On souhaite aussi travailler davantage en collégialité qu’en «silo», comme c’était le cas auparavant. «Avant ça, il m’arrivait de dire au docteur qu’une personne pouvait baisser sa médication, ce qu’il faisait, raconte Michael Arguin. Mais si elle se mettait à avoir différents comportements, ce n’était pas long que le personnel de l’étage l’appelait pour la faire remonter.»

Pour arriver à réduire au minimum l’usage de médicaments auprès des personnes présentant des symptômes comportementaux et psychologiques de la démence (SDPC), on tente de changer leurs habitudes. Pour ce faire, le personnel sera maintenant appelé à collaborer avec une nouvelle approche.

Le projet a d’abord démarré au troisième étage du Centre Christ-Roi. Il se transportera par la suite au quatrième et au cinquième. Comme il s’agit de milieux de vie différents, le personnel de chaque unité doit d’abord être formé pour s’adapter aux différentes techniques.

Michael Arguin, pharmacien en établissement, et Évelyne Carley, thérapeute en réadaptation physique.

Pour calmer les cas de SDPC, les différents intervenants sont appelés à s’impliquer davantage auprès de la personne. Différentes techniques sont mises en place. Dans certains cas, un appareil de chauffe-couverture peut aider à rendormir la personne ou à rendre plus agréable la sortie du bain.

On peut aussi faire une diversion pour occuper la personne à autre chose, ou encore faire de l’écoute active pour donner l’impression à la personne qu’elle a raison ou qu’on la comprend, de façon à l’apaiser.

Quelques approches de base sont également mises de l’avant, comme de la récréothérapie ou encore de la musicothérapie. C’est pourquoi la famille est mise à contribution pour connaître les intérêts et les goûts musicaux des personnes. «De cette façon, on peut même aller chercher des choses dans la mémoire ancienne qui peuvent aider la personne», explique Michael Arguin.

«Ça demande du temps et il faut que le personnel s’implique, admet Évelyne Carley, thérapeute en réadaptation physique, qui fait valoir que le CHSLD de Nicolet a été choisi parce que cette mentalité était déjà en place.

«Il faut arriver à faire comprendre au personnel que les cinq minutes qu’on prend pour calmer une personne qui se serait levée douze fois, ça ne les retarde pas, mais ça leur permet de gagner du temps, continue-t-elle. C’est un changement de pratique. Il faut les convaincre que ça aura un effet.»

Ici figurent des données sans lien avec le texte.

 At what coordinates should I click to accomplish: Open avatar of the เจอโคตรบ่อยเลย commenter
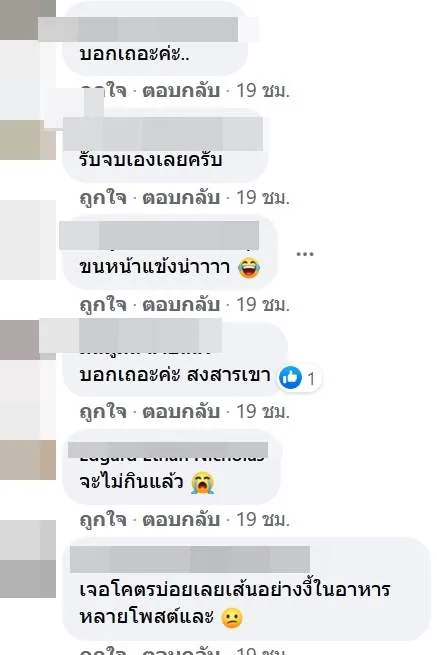coord(28,559)
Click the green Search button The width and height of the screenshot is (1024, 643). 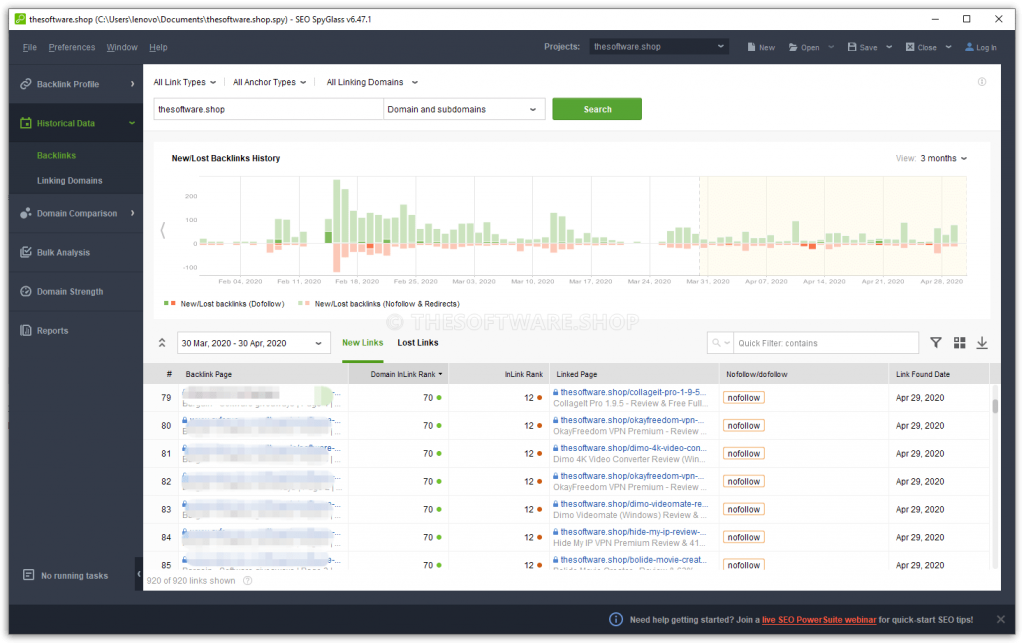[x=597, y=109]
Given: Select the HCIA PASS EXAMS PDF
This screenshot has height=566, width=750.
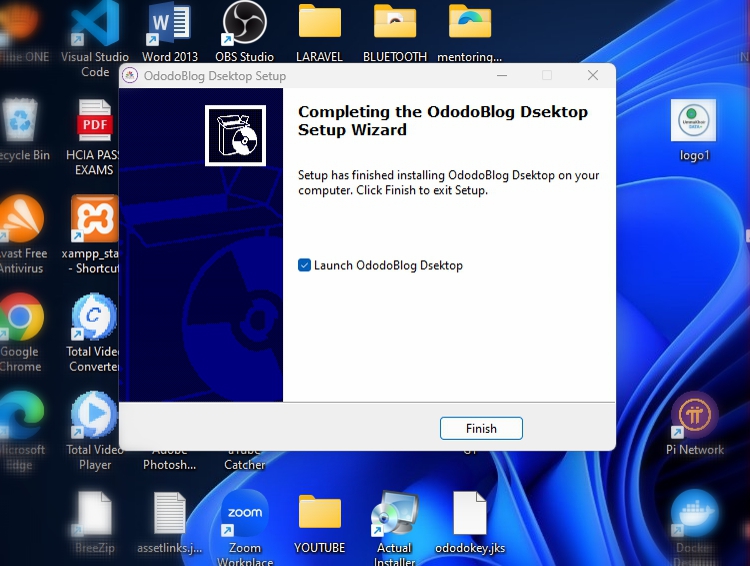Looking at the screenshot, I should pyautogui.click(x=95, y=125).
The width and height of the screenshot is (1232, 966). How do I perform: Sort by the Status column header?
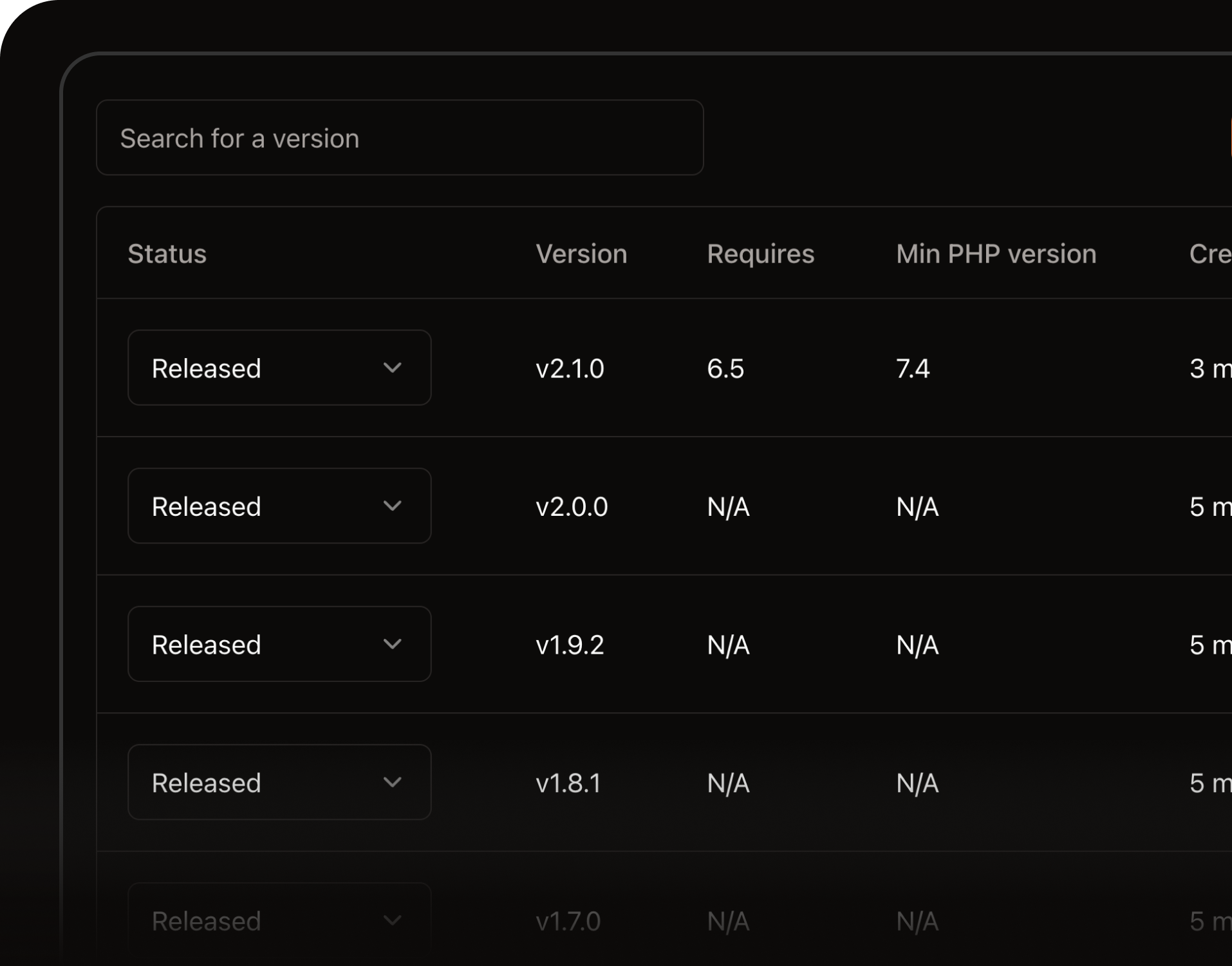point(167,253)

Évidemment, chaque cas est différent et certaines techniques fonctionneront sur un et pas sur l’autre. C’est pourquoi, chaque semaine, des observations sont faites et les cas sont réévalués en fonction de leur comportement. La baisse de la dose de médication se fait graduellement, au rythme du patient.

Déjà des impacts

Le projet OPUS-AP vise notamment à améliorer la qualité de vie des résidents. C’est déjà une réussite pour quelques-unes des six personnes qui ont entrepris la démarche. Parmi celles-ci, deux ont complètement arrêté les antipsychotiques et trois autres ont diminué leur dose de façon significative.

Déjà, on est en mesure de voir des impacts dans la vie de ces patients du troisième étage. Une dame s’est remise à parler, mais en Polonais, sa langue maternelle! Un monsieur a recommencé à manger tout seul. Un autre reprend plaisir à prendre son bain en jouant avec des boules lumineuses. Il y a aussi cette dame qui s’occupe avec quelques-unes de ses vieilles affaires réunies dans un tiroir.

«Beaucoup de familles nous ont dit qu’elles sont stupéfaites des bénéfices», souligne Évelyne Carley, qui est l’une des quinze personnes provenant de différents horizons qui composent le comité de travail multidisciplinaire mis en place à la fin de l’automne.

Au Québec, dans les 24 installations participantes au projet-pilote, on compte 1054 résidents. De ce nombre, 312 sont éligibles à la déprescription. Les établissements seront bientôt en mesure de comparer les résultats qui seront compilés après trois, six et neuf mois.

En janvier 2019, on compte implanter ce projet dans la moitié des centres hospitaliers en soins de longue durée au Québec. Le projet se poursuivra sur trois ans, pour être implanté dans tous les établissements d’ici 2021. En Mauricie et au Centre-du-Québec, les CHSLD devraient suivre la même tendance.